AMP - Associação Médica do Paraná — Prova 2024
A distribuição inadequada de sangue oxigenado para o cérebro e outras estruturas vitais é a causa mais rápida de óbito de pacientes politraumatizados. Uma via aérea protegida e desobstruída e ventilação adequada são essenciais para prevenir a hipoxemia. Na verdade, proteger uma via aérea comprometida, fornecer oxigênio e dar suporte à ventilação tem prioridade sobre o gerenciamento de todas as outras condições. Em relação a este tema, avalie as seguintes asserções e a relação proposta entre elas.I) A medida de avaliação precoce mais importante é conversar com o paciente e estimular uma resposta verbal. Uma resposta verbal positiva e apropriada, com voz clara, indica que as vias aéreas do paciente estão patentes, a ventilação está intacta e a perfusão cerebral é suficiente,PORTANTOII) a obtenção de uma via aérea definitiva é sempre desnecessária naquele paciente vítima de trauma que se encontra consciente e lúcido.

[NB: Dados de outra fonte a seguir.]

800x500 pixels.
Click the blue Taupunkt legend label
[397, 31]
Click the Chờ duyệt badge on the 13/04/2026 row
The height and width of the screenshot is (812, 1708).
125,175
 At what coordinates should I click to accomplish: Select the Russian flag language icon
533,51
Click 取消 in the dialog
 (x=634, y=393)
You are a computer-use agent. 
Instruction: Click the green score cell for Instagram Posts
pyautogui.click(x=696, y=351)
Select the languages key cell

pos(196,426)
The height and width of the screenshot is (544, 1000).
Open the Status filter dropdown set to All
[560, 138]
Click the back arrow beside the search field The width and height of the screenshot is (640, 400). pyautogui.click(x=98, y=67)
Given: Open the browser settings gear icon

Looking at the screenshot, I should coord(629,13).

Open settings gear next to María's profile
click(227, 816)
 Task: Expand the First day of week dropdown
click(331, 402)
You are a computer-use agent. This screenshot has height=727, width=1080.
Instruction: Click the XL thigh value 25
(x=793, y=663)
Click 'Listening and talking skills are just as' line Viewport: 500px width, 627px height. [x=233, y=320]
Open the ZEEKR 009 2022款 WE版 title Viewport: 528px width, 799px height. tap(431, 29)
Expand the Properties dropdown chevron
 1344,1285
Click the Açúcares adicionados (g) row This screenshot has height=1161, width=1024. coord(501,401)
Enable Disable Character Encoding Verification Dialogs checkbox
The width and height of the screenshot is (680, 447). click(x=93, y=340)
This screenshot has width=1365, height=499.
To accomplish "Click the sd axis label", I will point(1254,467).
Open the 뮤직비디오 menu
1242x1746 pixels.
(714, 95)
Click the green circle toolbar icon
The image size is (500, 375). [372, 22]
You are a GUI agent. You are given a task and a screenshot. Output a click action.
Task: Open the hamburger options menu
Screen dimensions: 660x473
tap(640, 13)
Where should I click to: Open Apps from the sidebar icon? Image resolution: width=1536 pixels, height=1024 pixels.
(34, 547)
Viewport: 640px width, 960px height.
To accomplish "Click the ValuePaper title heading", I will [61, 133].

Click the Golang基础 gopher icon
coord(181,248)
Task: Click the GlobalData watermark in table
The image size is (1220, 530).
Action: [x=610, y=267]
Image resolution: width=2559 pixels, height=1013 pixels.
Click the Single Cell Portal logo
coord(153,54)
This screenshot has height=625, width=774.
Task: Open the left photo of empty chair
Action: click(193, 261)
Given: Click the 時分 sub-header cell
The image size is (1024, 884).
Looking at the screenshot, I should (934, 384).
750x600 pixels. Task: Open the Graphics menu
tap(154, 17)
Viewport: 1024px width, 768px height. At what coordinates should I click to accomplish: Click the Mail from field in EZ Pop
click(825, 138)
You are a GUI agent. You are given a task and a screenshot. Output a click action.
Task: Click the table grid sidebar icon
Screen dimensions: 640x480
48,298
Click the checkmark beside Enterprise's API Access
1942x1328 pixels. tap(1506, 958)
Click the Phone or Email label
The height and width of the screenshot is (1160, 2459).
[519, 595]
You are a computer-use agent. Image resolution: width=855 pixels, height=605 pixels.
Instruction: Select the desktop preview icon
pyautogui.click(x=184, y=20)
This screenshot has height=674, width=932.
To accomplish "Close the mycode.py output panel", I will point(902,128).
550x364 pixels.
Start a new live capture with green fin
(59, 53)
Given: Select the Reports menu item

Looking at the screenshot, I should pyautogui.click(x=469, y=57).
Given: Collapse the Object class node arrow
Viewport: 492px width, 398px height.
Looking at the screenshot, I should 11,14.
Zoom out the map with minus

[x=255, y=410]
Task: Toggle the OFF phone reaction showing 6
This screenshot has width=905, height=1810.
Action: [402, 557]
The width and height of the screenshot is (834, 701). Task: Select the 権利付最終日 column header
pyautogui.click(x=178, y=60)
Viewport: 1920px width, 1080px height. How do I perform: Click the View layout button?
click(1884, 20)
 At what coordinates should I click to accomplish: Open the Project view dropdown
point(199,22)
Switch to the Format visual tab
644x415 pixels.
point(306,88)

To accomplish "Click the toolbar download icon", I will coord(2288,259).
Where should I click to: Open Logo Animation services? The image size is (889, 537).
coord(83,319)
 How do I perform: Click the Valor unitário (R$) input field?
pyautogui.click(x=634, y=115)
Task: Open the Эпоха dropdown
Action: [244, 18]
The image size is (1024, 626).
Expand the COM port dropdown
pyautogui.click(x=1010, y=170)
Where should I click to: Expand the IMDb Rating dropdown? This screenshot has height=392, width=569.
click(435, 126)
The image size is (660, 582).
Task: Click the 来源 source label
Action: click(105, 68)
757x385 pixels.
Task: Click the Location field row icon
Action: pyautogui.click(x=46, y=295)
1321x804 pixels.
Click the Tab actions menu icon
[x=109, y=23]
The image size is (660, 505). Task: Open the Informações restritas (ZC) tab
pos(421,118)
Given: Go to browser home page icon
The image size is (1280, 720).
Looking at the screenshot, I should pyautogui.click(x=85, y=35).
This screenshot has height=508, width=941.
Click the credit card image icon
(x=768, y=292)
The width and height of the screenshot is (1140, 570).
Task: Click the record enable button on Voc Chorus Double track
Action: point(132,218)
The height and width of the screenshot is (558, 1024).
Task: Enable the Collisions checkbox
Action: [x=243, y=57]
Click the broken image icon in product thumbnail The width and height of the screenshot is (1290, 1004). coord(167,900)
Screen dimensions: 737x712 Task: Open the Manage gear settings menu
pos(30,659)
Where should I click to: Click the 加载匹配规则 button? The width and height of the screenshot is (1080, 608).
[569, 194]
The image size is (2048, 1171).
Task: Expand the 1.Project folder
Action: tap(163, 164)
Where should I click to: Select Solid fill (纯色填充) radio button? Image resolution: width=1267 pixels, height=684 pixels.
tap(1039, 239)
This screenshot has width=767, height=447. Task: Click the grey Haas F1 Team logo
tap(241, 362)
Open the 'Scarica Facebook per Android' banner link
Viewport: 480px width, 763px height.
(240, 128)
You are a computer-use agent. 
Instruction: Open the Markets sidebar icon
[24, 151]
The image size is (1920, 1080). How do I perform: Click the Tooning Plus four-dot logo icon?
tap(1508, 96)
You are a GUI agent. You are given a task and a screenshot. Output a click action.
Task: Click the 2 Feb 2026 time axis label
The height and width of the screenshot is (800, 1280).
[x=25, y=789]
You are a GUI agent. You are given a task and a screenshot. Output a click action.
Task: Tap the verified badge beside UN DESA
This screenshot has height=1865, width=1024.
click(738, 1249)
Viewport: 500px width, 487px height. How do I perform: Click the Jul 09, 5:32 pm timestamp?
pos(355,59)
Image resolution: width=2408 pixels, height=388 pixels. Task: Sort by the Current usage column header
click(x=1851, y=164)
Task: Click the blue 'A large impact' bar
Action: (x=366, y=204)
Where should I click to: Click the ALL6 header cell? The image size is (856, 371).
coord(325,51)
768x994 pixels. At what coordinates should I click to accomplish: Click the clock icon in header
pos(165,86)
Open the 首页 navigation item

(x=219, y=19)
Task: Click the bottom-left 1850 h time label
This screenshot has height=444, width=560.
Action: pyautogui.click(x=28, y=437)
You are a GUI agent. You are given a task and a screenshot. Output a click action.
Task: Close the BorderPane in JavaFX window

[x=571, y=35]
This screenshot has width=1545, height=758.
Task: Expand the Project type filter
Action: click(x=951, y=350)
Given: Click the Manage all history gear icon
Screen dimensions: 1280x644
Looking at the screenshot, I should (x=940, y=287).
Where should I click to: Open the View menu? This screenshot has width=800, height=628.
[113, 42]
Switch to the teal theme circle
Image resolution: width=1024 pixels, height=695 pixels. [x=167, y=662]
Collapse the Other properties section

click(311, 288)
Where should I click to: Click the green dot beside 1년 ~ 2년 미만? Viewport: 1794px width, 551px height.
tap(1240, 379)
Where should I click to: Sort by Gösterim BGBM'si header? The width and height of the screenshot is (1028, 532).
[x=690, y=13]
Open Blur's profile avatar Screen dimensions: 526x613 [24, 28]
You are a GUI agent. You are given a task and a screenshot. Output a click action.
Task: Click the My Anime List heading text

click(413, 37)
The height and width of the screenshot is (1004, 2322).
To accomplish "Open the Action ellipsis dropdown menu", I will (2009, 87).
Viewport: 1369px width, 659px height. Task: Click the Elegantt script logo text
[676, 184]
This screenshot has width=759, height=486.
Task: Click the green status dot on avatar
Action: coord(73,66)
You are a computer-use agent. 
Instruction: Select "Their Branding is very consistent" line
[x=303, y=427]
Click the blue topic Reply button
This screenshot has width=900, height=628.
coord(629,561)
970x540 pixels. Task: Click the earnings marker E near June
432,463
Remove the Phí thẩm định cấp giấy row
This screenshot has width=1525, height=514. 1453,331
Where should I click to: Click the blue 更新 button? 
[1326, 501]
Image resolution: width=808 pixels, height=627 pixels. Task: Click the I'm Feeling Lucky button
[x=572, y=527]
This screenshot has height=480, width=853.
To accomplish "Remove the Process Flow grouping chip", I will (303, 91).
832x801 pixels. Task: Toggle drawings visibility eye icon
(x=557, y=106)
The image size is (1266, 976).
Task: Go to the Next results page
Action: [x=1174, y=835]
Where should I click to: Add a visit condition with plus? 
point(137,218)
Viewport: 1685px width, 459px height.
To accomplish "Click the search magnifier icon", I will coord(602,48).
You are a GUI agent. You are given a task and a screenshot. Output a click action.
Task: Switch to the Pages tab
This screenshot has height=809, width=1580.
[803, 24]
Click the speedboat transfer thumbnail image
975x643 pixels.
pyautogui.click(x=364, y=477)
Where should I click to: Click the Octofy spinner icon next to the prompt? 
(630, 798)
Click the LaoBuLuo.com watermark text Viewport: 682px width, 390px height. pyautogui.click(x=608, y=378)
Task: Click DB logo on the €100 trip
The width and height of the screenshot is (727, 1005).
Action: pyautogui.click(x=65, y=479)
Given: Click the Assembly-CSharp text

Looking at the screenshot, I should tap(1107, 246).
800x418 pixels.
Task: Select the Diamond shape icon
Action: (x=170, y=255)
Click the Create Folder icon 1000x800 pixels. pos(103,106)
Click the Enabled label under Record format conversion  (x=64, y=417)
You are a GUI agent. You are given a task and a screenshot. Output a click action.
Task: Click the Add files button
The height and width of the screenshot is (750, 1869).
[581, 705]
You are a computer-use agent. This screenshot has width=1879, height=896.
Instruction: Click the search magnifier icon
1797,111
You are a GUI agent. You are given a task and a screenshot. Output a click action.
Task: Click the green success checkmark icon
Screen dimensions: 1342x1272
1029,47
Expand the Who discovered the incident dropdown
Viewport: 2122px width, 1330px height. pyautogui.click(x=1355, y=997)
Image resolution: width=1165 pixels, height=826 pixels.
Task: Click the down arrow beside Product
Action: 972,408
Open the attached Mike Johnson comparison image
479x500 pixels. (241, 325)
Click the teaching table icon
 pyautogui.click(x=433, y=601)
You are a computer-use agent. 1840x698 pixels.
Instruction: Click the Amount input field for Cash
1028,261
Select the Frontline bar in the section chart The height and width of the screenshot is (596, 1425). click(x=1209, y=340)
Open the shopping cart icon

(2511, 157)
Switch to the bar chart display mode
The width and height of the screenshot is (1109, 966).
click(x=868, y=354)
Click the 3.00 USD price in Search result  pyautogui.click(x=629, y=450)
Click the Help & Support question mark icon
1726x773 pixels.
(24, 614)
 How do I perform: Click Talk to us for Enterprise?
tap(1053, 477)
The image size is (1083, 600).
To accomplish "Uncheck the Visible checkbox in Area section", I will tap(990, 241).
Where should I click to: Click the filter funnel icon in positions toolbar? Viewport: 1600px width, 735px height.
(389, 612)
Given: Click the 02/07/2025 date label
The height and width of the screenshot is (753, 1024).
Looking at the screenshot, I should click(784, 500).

Trauma: resposta verbal clara indica via aérea patente, mas não exclui necessidade de via aérea definitiva em risco iminente.
No trauma, a avaliação da via aérea é a prioridade máxima. Uma resposta verbal clara e apropriada indica patência da via aérea, ventilação adequada e perfusão cerebral suficiente. No entanto, mesmo um paciente consciente e lúcido pode necessitar de uma via aérea definitiva se houver risco iminente de obstrução ou deterioração, como em casos de trauma facial grave ou lesão por inalação.
No atendimento ao paciente politraumatizado, a sequência de prioridades ABCDE (Airway, Breathing, Circulation, Disability, Exposure) é fundamental, com a via aérea (A) sendo a primeira e mais crítica. A hipoxemia é a principal causa de morte evitável no trauma, e a manutenção de uma via aérea patente e protegida é essencial para garantir a oxigenação cerebral e prevenir danos neurológicos irreversíveis. A avaliação inicial da via aérea é rápida e pode ser feita simplesmente conversando com o paciente. Uma resposta verbal clara e coerente é um excelente indicador de que a via aérea está patente, a ventilação é adequada e há perfusão cerebral suficiente. No entanto, a ausência de uma resposta verbal ou uma resposta inadequada sinaliza um problema que exige intervenção imediata. É importante ressaltar que a avaliação contínua é crucial, pois a condição da via aérea pode deteriorar-se rapidamente. A decisão de obter uma via aérea definitiva, geralmente por intubação orotraqueal, não se baseia apenas no nível de consciência inicial. Fatores como trauma facial grave, lesões cervicais com risco de edema ou hematoma, lesões por inalação, ou a necessidade de proteger a via aérea em pacientes com trauma cranioencefálico grave, mesmo que inicialmente conscientes, podem indicar a necessidade de intubação profilática. O objetivo é sempre antecipar e prevenir a obstrução da via aérea.
A avaliação e o manejo da via aérea são a prioridade máxima (A do ABCDE) no atendimento ao traumatizado, pois a hipoxemia é a causa mais rápida de óbito. Uma via aérea patente e protegida garante oxigenação cerebral e sistêmica adequadas.
Sinais de via aérea comprometida incluem agitação ou letargia, estridor, rouquidão, uso de musculatura acessória, respiração ruidosa, cianose, ou incapacidade de falar. Trauma facial grave, lesões cervicais penetrantes e queimaduras de face/pescoço também são sinais de alerta.
Mesmo um paciente consciente pode precisar de via aérea definitiva se houver risco iminente de obstrução, como em casos de trauma facial extenso com sangramento ou edema progressivo, lesão por inalação, hematoma cervical em expansão, ou trauma cranioencefálico com risco de deterioração neurológica rápida.